During the filming of the fact-based Bosnian war drama Welcome to Sarajevo in the summer of 1996, Weinstein learned that his cast and crew were dodging land mines and paying off the local Mafia to keep the production working on location. From his post in New York, Weinstein hired a cargo plane to airlift his players out of the Balkans and on to London, the next location. ”I just said, ‘F— this. This is insane,”’ says Weinstein. ”So we flew all 80 people out.”
The craziest part: They thought their troubles were over. Judging from the disappointing performance of Brad Pitt’s equally politically minded saga Seven Years in Tibet, it looks like fun-seeking audiences may not be in the mood for this one, either. Unlike Tibet, though, Sarajevo (starring Woody Harrelson, Stephen Dillane, and Marisa Tomei) counters its good intentions with the compelling story of an orphan and brutal documentary war footage. ”I’d much rather there were bits of the film where people think, ‘Aww, I didn’t like that,’ than make something that’s more [politically] correct but doesn’t get a response,” says director Michael Winterbottom.
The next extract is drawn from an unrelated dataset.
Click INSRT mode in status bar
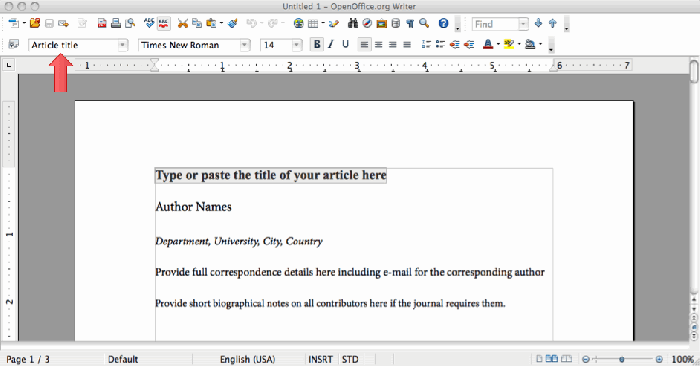Viewport: 700px width, 366px height. 320,359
Based on British journalist Michael Nicholson’s 1993 book Natasha’s Story, a personal memoir set against the relentlessly bloody ethnic battle between Muslims, Croats, and Serbs, Sarajevo was never an easy sell. The producers got half their $9 million budget from U.K. production company Channel Four Films, then went looking for a U.S. distributor. Miramax seemed the obvious choice, but even to the risk-friendly company, the story of two competing TV journalists — an American (Harrelson) who risks his life to save local shooting victims and a Brit (Dillane) who attempts to smuggle a Bosnian orphan back to England — didn’t spark immediate interest. ”The script said Sarajevo on it,” recalls Weinstein. ”I said, ‘This is going to be the most depressing thing under the sun.”’ But after reading it a week later, Weinstein agreed to match Channel Four’s funding.
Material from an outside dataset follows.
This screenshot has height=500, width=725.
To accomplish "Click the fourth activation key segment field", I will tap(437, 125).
With a Hollywood distributor attached and in for $4.5 million, the filmmakers needed a star. Initially, Jeremy Irons had expressed interest in playing the unassuming British protagonist Michael Henderson, but Weinstein lobbied for Dillane, a British stage vet who had just tested unsuccessfully for Miramax’s The Wings of the Dove. That left the role of Jordan Flynn, Henderson’s cocky American Scud-stud rival. Weinstein’s first thought was Harrelson, so at the Cannes Film Festival in 1996, Weinstein approached the actor and suggested he attend a screening of Winterbottom’s Jude, a dark adaptation of Thomas Hardy’s Jude the Obscure starring Kate Winslet.
”I had just done four movies back-to-back and I was beat,” says Harrelson, though he wasn’t too tired to take Weinstein (or, more accurately, an athletic Miramax consultant) up on a tennis bet: If he lost the match, he’d see the film. Harrelson, it turns out, wasn’t in top form that day. So he saw Winterbottom’s work — and was sold.